20 luglio 2023 13:01

Dieci mesi dopo la morte di Mahsa Jina Amini, che ha dato il via a una grande mobilitazione contro il regime di Teheran, la polizia religiosa è tornata nelle strade dell’Iran. Il 16 luglio il suo portavoce, Saeed Montazerul-Mahdi, ha annunciato che le pattuglie inaspriranno i controlli su chi indossa in pubblico “abiti fuori dall’ordinario” e chi “insiste a violare le regole”. Sui social network si sono moltiplicate le segnalazioni di auto della polizia religiosa e di agenti a piedi che pattugliano varie città iraniane. Negli ultimi mesi erano quasi del tutto scomparsi e a dicembre si era perfino diffusa la notizia, poi smentita, che l’intera unità fosse stata smantellata. Molte donne andavano in giro senza indossare l’hijab, il velo che copre la testa ed è obbligatorio dopo la rivoluzione islamica del 1979.

Negli ultimi giorni sono stati denunciati vari incidenti legati alle regole sull’abbigliamento. Al Jazeera riferisce che le autorità hanno diffuso un video in cui si vede un gruppo di funzionari di polizia, accompagnati da una troupe, avvicinarsi a donne di tutte le età per intimargli di sistemare bene il velo. La telecamera si sofferma sui volti delle donne e compare una scritta per indicare che sono state identificate e denunciate. Il 16 luglio invece è stato arrestato l’attore Mohamad Sadeghi, che il giorno prima aveva pubblicato sui social network un video in cui critica un altro filmato di una poliziotta che spinge contro un muro una donna per costringerla a indossare l’hijab. Qualche giorno fa un tribunale ha vietato all’attrice Azadeh Samadi l’uso dei social network e del telefono cellulare e le ha imposto una terapia per curare un “disturbo antisociale di personalità”. A maggio aveva partecipato al funerale di un regista a capo scoperto. Negli ultimi mesi le autorità sono state particolarmente dure nei confronti di lavoratori e lavoratrici dello spettacolo, molte delle quali sono state convocate o condannate per essersi tolte il velo in pubblico oppure online.

La repressione non si è mai fermata

Intanto il governo e il parlamento stanno lavorando a una legge che ha l’obiettivo di rafforzare i controlli sull’abbigliamento, ma le misure sono state criticate dai politici più conservatori che le ritengono troppo morbide. La repressione in ogni caso non si è mai fermata.

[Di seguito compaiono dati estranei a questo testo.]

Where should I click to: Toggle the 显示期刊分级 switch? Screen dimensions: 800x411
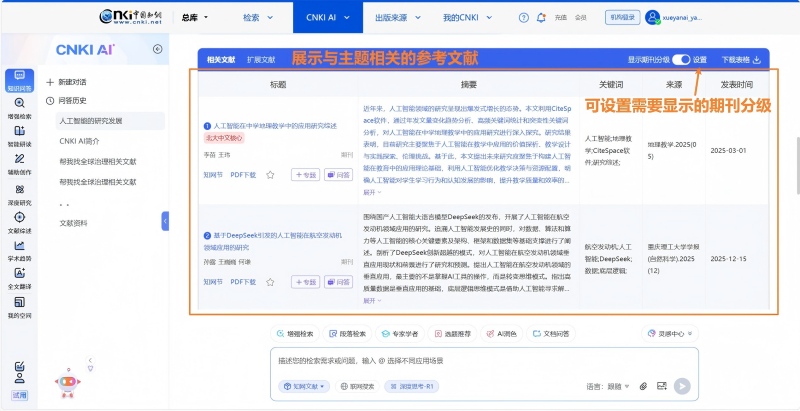(680, 60)
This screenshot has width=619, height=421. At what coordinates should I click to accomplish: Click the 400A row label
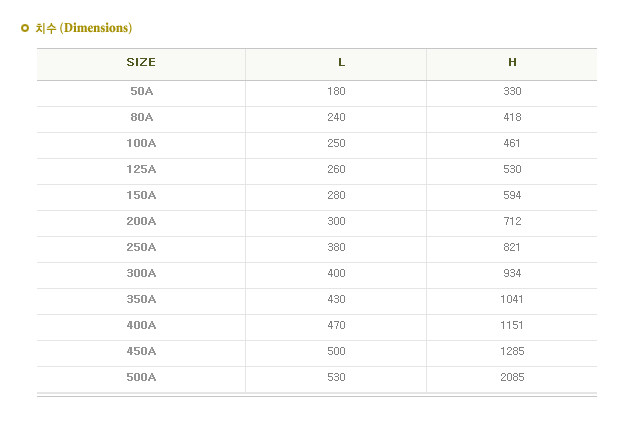[141, 326]
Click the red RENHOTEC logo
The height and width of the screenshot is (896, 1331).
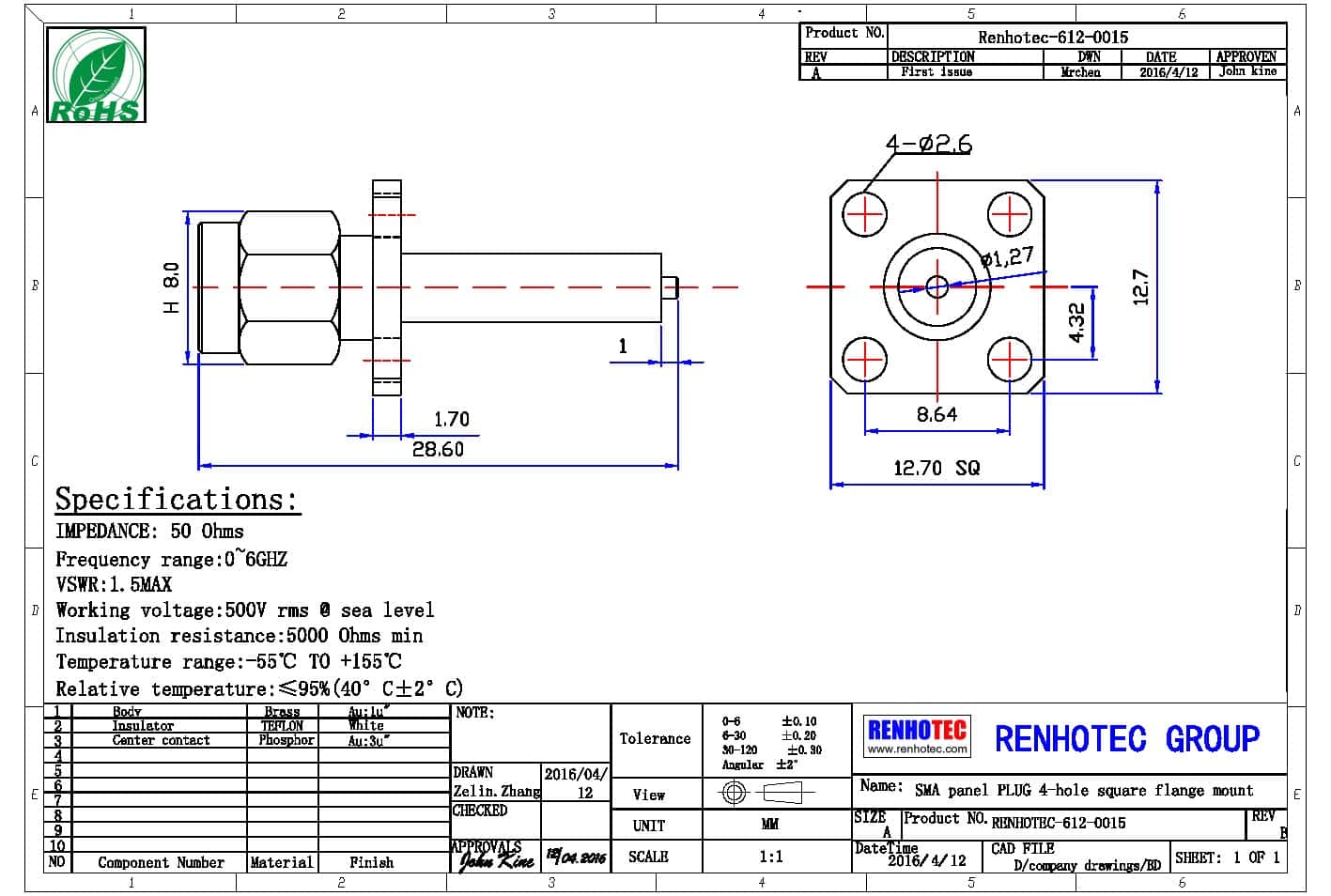pyautogui.click(x=917, y=729)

In primavera le autorità hanno attivato delle telecamere che usano l’intelligenza artificiale per individuare le donne con il capo scoperto dentro le loro auto. In due mesi sono stati messi sotto sequestro duemila veicoli. Le guidatrici sono state identificate, convocate in commissariato tramite un sms sul telefono e costrette a firmare una lettera in cui s’impegnano a non mettersi più al volante senza il velo. In caso di recidiva saranno punite con la detenzione. Nell’ultimo mese si sono inaspriti anche i controlli sui luoghi commerciali e ricreativi che non fanno rispettare alle loro clienti le regole sull’abbigliamento. Decine di bar, ristoranti e altre attività sono state chiuse a Teheran e in diverse città del paese. Un articolo del Guardian ha denunciato che almeno sessanta studenti sono state espulse dall’università per essersi rifiutate d’indossare il velo. Sono aumentate anche le azioni delle squadre per la sicurezza che irrompono nei dormitori picchiando le studenti che hanno sostenuto le proteste sui social network, e i processi improvvisati negli atenei in seguito ai quali le ragazze e le insegnanti disobbedienti sono sospese.

Il ritorno della polizia religiosa nelle strade non farà che aggravare la situazione. Fin dalla rivoluzione si sono avvicendate varie versioni di polizia religiosa. L’ultima, nota formalmente con il nome di Gasht-e Ershad (letteralmente “pattuglia della guida” o “dell’orientamento”) è in vigore dal 2006. Non è chiaro il numero di uomini e donne che compongono questa unità. Si sa però che hanno accesso a molte armi e che controllano centri di detenzione e di rieducazione in cui sono rinchiuse le persone – soprattutto donne, ma anche uomini – che non rispettano le leggi sull’abbigliamento. All’interno delle strutture le detenute sono costrette a seguire lezioni sull’islam e sull’importanza del velo e prima di essere rilasciate devono firmare un documento in cui s’impegnano a uniformarsi alle regole.